The state of the nation’s local roads often hits the headlines and it seems that more must yet still be done to make them fit for purpose, with the latest Annual Local Authority Road Maintenance survey from the Asphalt Industry Alliance (AIA) revealing a backlog of repairs in England and Wales of £12.64 billion.


Despite the fact that average highway maintenance budgets have risen, up four per cent on 2020/2021, the amount of investment in the carriageway has fallen, with the reported backlog climbing by 23 per cent compared to the previous 12 months.


Further findings include the fact that local councils would have required an additional £1 billion in 2021 to reach their own target road conditions, before even addressing the backlog.

In all, one pothole is filled every 19 seconds, while nearly one in five local roads could potentially need to be rebuilt within the next five years.

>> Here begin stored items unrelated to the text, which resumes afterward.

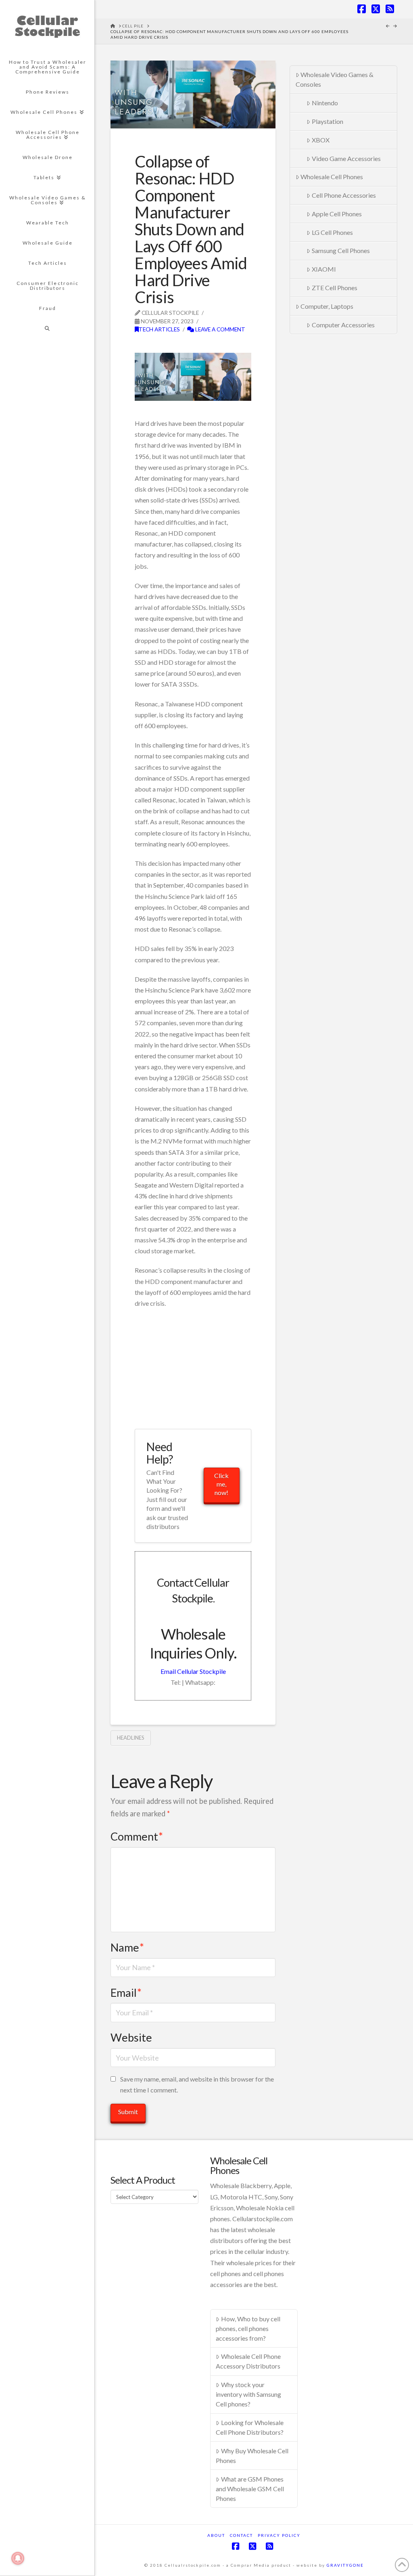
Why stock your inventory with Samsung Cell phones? (248, 2394)
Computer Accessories (343, 325)
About (216, 2535)
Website (131, 2037)
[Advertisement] (229, 347)
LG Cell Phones (332, 232)
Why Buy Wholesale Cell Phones (252, 2455)
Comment (137, 1836)
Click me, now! (221, 1484)
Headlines (130, 1737)
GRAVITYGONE (345, 2565)
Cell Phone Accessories (344, 195)
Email (126, 1992)
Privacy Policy (279, 2535)
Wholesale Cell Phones (331, 176)
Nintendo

Roads themselves are only resurfaced on average once every 70 years.

AIA chair Rick Green explained that while local authorities may have a legal responsibility to keep the roads safe, they lack the funds to do so “in a cost-effective, proactive way”. This has led to continued decline in the structure of the roads.

“Although surface repairs have a part to play in extending the life of local roads, short-term fixes, including filling potholes, is indicative of a network that is ‘on the edge’ and less efficient and sustainable when it comes to materials usage and whole-life carbon emissions,” he said.

Mr Green continued, noting that the recently announced three-year spend on maintenance in England is a “step in the right direction” but added that it doesn’t go far enough. Significant investment is required around the country to deliver a “safe, resilient sustainable network on which we can all rely”.

The study also revealed that the legacy of inconsistent funding across England and Wales is preventing engineers from providing long-term and cost-effective improvements for local roads. Instead, they are being forced to adopt a more piecemeal strategy, with patch and mend repairs taking place.

Further research from the UK Roads Liaison Group found that investment in the local road network would deliver a wide range of benefits, everything from helping the country achieve net zero and reducing pollution to improving biodiversity, supporting economic growth, helping with climate change adaptation and supporting accessibility and inclusion.

As the organisation emphasised in its report, England’s local road network is fundamental to life, now and well into the future. It is the public sector’s biggest physical asset, valued at nearly half a trillion pounds. Almost every journey begins and ends on a local road and if these roads did not exist, the economy would collapse to near zero.